# Start of READING PASSAGE

Cutaway of the turbopump used in the F1 rocket engine (Saturn V first stage)

There are two common types of pumps used in turbopumps: a centrifugal pump, where the pumping is done by throwing fluid outward at high speed, or an axial flow pump, where alternating rotating and static blades progressively raise the pressure of a fluid. Axial flow pumps have small diameters but give relatively modest pressure increases. Although multiple compression stages are needed, axial flow pumps work well with low density fluids. Centrifugal pumps are far more powerful for high-density fluids but require large diameters for low density fluids.

A common turbopump arrangement. Note there are many possible, and common, variations to this arrangement including mounting the turbine between the pumps, having a multistage turbine, separating the fuel pump and ox pumps onto dual shafts, etc.

Design Principles

Hydrodynamic Design

The pump side of turbopumps consist of impellers that spin at very high speeds (thousands of RPM) in order to pump liquid propellants^[2]. Impellers are mounted on a central shaft, which also has a turbine mounted to it (or in some cases geared off on a different shaft). The turbine supplies shaft power, which is then consumed by the impellers in order to impart energy to the liquid propellants. Impellers mostly impart this energy by accelerating the liquid to a high velocity. However the ultimate goal is not a fast liquid, but a high pressure one; so surrounding the impeller is either a volute or a diffuser - these are specially shaped housings to decelerate the flow which then consequently dramatically increases its pressure (via Bernoulli's principle). The liquid is then discharged to the rest of the rocket engine, or in some cases to a second impeller and volute/diffuser stage which increases the pressure even further.

# End of READING PASSAGE
# Start of LISTING

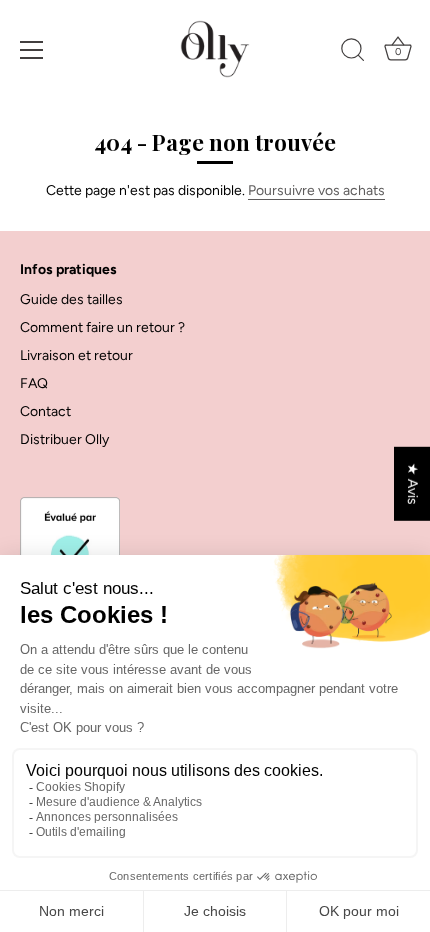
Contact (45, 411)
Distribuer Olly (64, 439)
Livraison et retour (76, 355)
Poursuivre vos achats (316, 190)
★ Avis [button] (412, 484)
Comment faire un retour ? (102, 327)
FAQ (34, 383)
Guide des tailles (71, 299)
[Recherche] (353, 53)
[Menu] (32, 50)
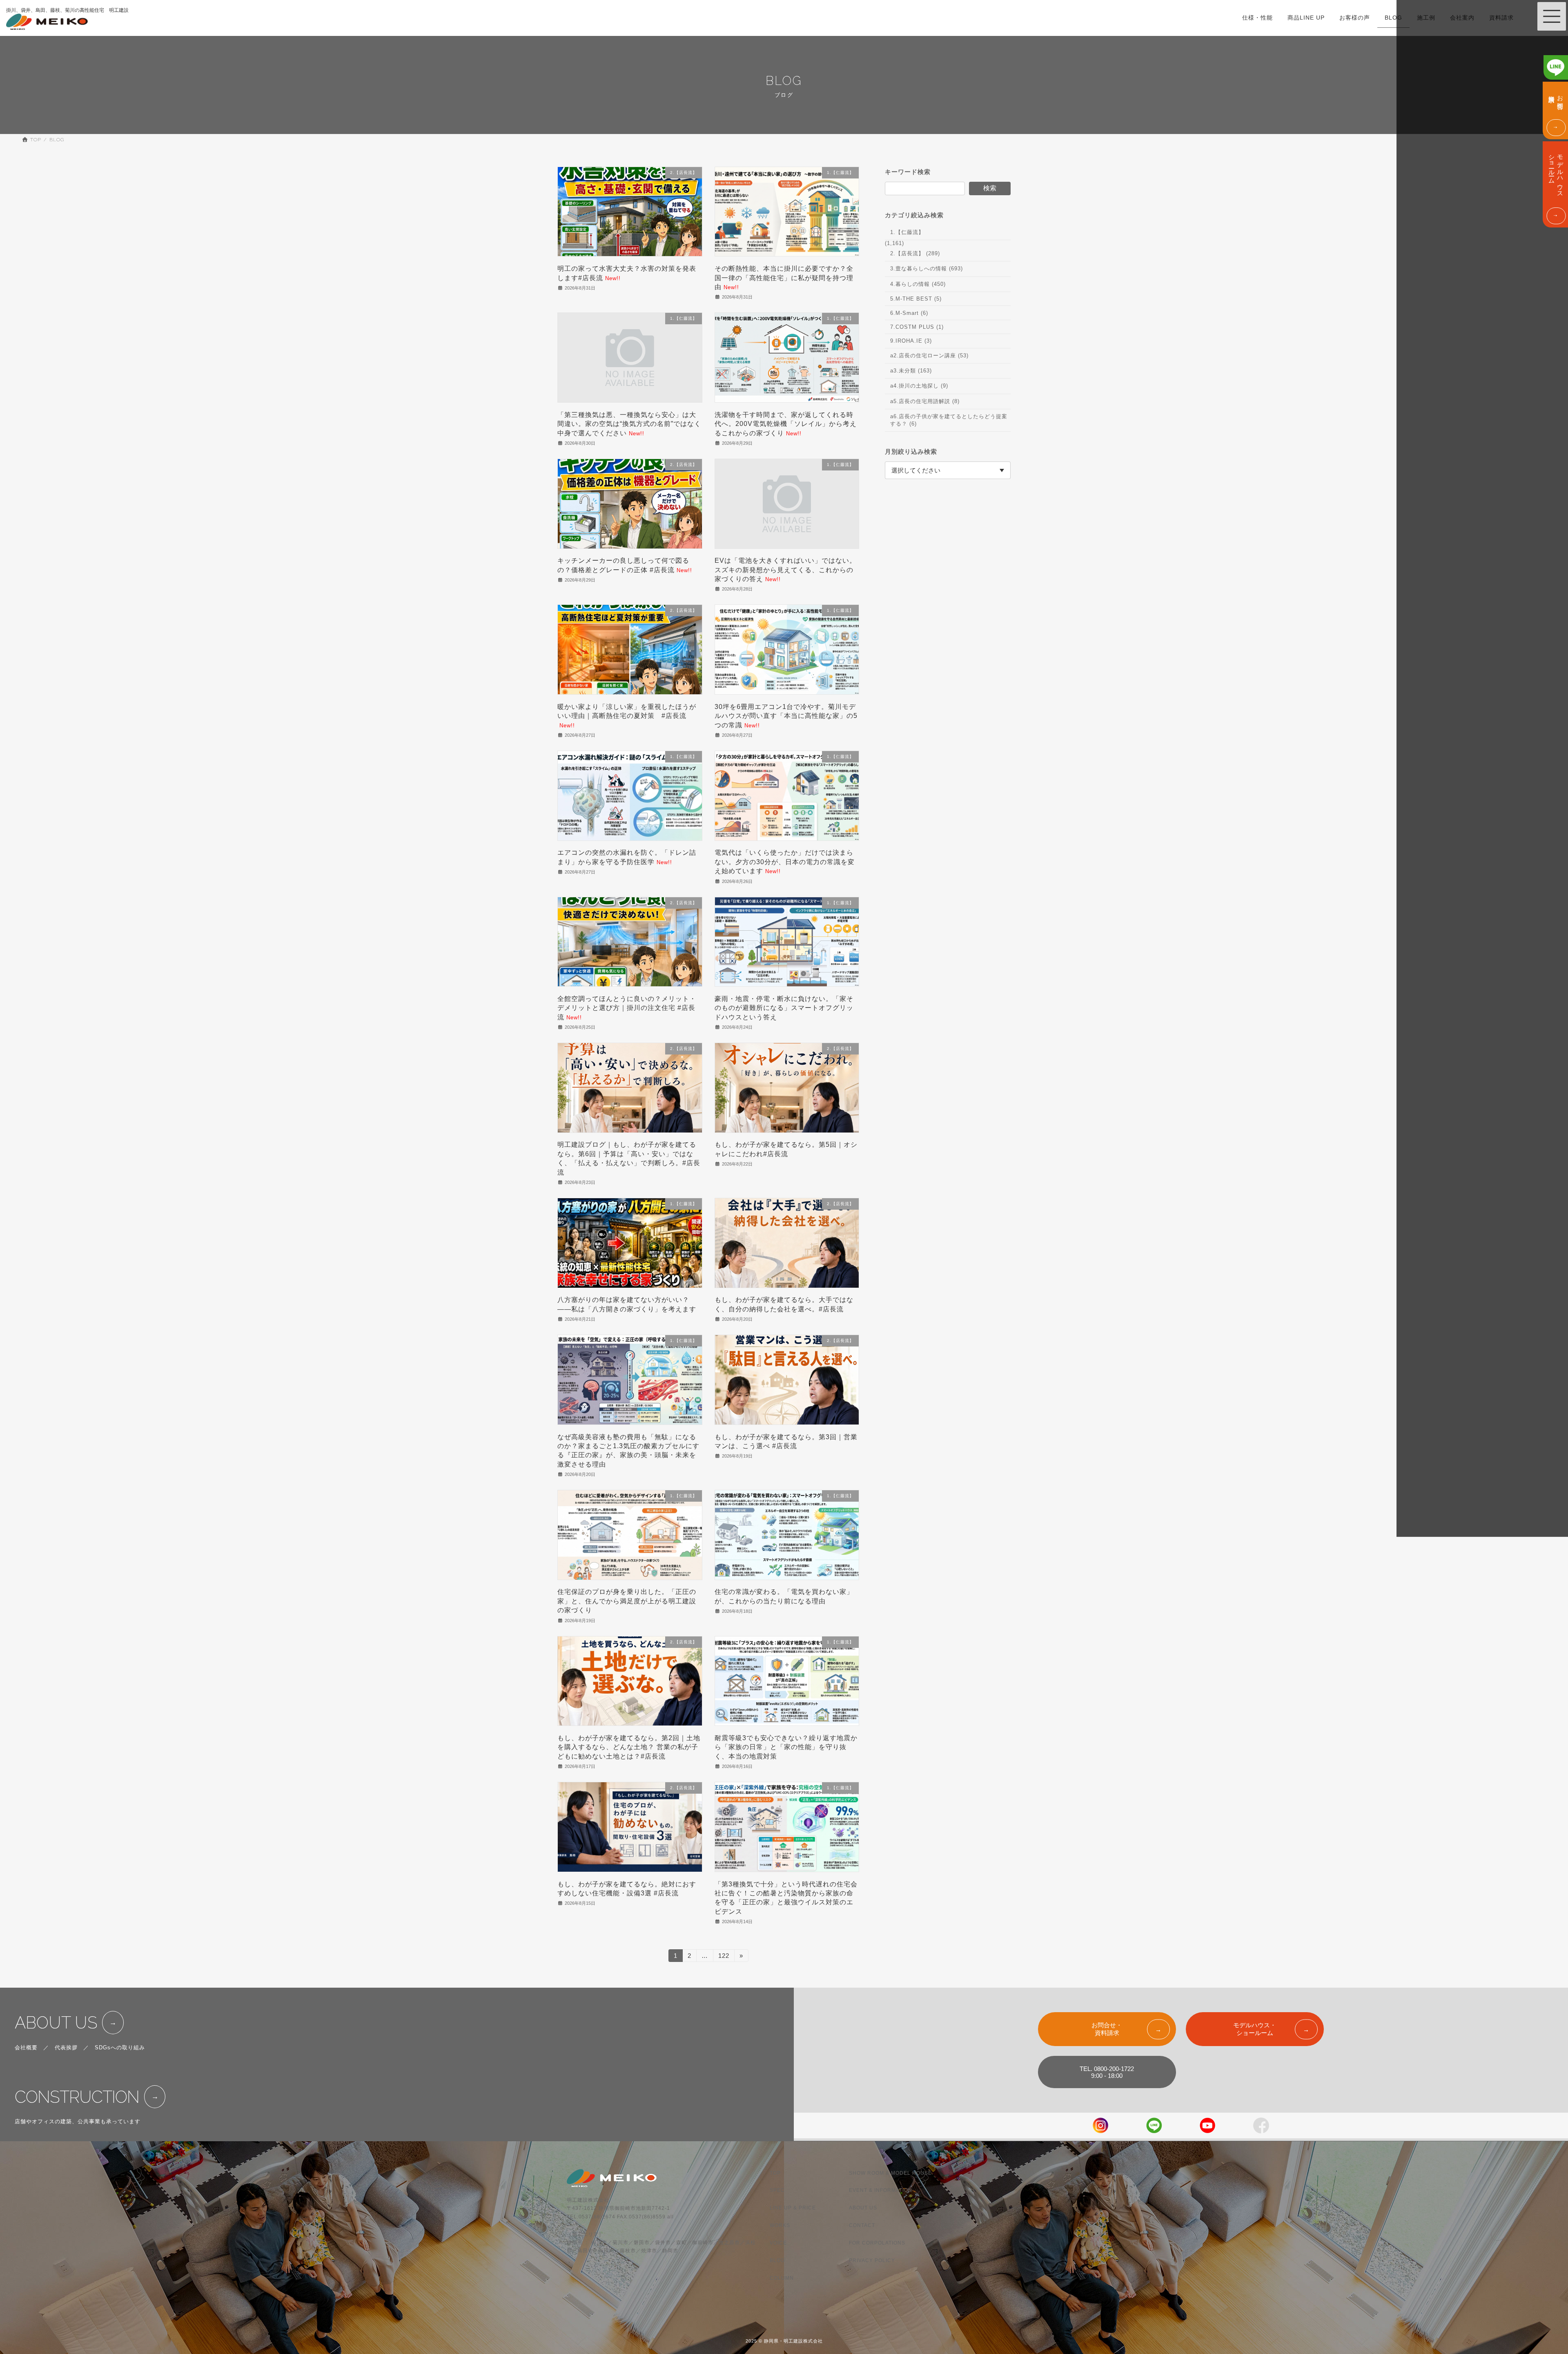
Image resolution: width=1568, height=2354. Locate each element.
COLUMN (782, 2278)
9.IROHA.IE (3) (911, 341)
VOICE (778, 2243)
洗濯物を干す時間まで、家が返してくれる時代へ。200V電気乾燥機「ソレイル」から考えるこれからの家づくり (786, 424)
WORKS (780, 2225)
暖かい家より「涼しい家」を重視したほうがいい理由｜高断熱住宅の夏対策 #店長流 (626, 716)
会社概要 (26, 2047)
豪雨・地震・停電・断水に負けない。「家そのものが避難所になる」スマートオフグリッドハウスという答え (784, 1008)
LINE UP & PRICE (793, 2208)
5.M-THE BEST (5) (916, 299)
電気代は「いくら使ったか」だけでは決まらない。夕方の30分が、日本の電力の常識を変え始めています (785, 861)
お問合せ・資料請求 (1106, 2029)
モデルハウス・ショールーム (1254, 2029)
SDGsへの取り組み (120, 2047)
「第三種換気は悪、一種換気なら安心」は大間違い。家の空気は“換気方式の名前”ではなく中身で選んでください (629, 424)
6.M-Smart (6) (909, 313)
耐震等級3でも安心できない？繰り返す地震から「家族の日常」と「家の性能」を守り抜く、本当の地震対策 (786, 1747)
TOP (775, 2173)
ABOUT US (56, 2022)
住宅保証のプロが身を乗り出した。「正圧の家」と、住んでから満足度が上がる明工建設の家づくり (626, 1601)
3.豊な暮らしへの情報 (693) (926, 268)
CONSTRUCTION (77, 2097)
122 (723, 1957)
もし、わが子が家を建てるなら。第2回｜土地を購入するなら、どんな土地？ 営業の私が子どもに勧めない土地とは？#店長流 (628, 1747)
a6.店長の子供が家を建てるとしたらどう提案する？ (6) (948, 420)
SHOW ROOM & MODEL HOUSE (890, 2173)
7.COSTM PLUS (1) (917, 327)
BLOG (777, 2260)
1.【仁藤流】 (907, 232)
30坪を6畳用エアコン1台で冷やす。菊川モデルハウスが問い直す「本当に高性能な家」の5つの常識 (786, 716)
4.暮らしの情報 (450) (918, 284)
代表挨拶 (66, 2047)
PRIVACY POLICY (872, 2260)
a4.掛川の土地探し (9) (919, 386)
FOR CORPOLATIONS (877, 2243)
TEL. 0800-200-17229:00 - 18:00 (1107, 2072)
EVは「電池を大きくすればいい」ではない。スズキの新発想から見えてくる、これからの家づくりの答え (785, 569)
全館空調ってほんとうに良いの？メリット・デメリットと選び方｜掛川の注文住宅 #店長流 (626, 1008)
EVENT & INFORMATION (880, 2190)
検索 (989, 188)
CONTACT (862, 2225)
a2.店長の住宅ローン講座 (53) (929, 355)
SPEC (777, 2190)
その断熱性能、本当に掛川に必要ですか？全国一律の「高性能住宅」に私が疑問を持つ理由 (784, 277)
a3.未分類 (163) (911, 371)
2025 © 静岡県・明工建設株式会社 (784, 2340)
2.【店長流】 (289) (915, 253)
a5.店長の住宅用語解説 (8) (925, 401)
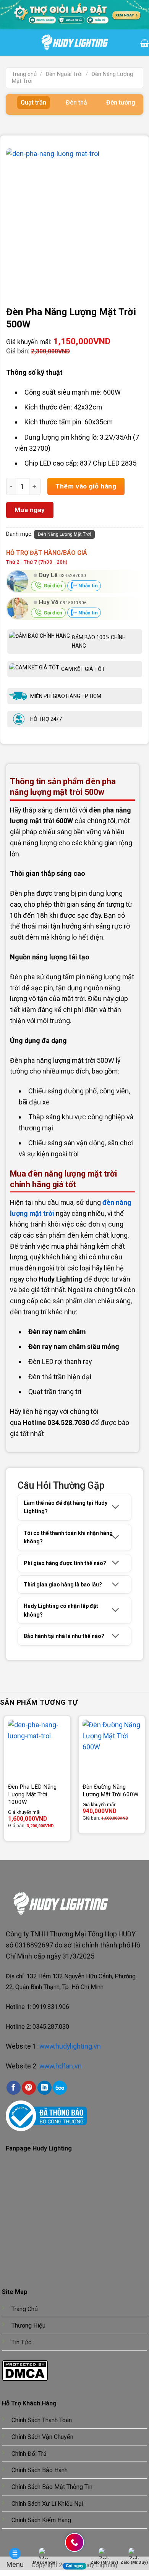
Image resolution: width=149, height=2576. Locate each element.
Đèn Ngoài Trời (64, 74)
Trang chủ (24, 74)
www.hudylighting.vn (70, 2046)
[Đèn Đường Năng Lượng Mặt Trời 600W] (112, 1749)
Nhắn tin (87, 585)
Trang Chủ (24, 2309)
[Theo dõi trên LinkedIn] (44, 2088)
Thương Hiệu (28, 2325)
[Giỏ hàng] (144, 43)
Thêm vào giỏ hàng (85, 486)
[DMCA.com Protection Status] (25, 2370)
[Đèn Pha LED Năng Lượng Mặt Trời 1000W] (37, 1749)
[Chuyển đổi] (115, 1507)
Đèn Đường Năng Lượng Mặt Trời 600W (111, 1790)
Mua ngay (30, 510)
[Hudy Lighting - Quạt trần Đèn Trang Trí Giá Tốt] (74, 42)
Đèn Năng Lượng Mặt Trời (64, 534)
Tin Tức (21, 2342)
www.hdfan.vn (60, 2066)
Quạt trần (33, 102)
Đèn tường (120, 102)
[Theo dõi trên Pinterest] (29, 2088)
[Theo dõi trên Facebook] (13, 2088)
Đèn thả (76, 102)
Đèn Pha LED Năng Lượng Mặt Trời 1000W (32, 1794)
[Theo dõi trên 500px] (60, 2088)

# End of LISTING

> [WHAT TO DO]:
a – Answer these questions about the turbopump passage, one line each:
(i) Which of the two common pump types works well with low density fluids?
(ii) What surrounds the impeller to decelerate the flow?
(iii) What supplies the shaft power that the impellers consume?
b – Transcribe the section of the turbopump passage starting with "There are two" and going on through "dual shafts, etc.".
c – Pick up the turbopump passage after its final sentence and continue writing it.
The listing is separate material and is not part of the turbopump passage.

> [ANSWERS GIVEN]:
a –
(i) The axial flow pump.
(ii) Either a volute or a diffuser.
(iii) The turbine.

b –
There are two common types of pumps used in turbopumps: a centrifugal pump, where the pumping is done by throwing fluid outward at high speed, or an axial flow pump, where alternating rotating and static blades progressively raise the pressure of a fluid. Axial flow pumps have small diameters but give relatively modest pressure increases. Although multiple compression stages are needed, axial flow pumps work well with low density fluids. Centrifugal pumps are far more powerful for high-density fluids but require large diameters for low density fluids.

A common turbopump arrangement. Note there are many possible, and common, variations to this arrangement including mounting the turbine between the pumps, having a multistage turbine, separating the fuel pump and ox pumps onto dual shafts, etc.

c –
Turbopumps on liquid rocket engines virtually always have inducers as well, upstream of the impellers. Inducers are spiral shaped pumping elements that serve to gently raise the pressure of the incoming fluid enough to prevent it cavitating when it reaches the impeller. In many cases the impeller and inducer are manufactured as a single component, with a gradual transition between the axial spiral and the radial blades.

Aerodynamic Design

The turbine side of turbopumps consist of one or more stages, where each stage has a stator and a rotor^[3]. Individual rotor discs in a turbine are more commonly referred to as wheels in the modern day. These turbines are virtually always of the axial type, because of the very high gas flow (volumetrically) needed to supply enough shaft power for a liquid rocket engine. Contrast this with turbochargers, which usually feature radial turbine designs because of their much lower gas flow.

Upstream of the turbine is the turbine manifold, which collects gas from whatever source that rocket engine's cycle has upstream of it, and then disperses it circumferentially along the rim of the turbine. It then flows from the manifold axially downwards to the stages of the turbine. Stators are typically bladed, though it is also quite common (where pressure drop is particularly high, as in gas generator cycles) to forgo blades and drill angled nozzles directly off of the manifold itself to then impinge on the turbine wheel.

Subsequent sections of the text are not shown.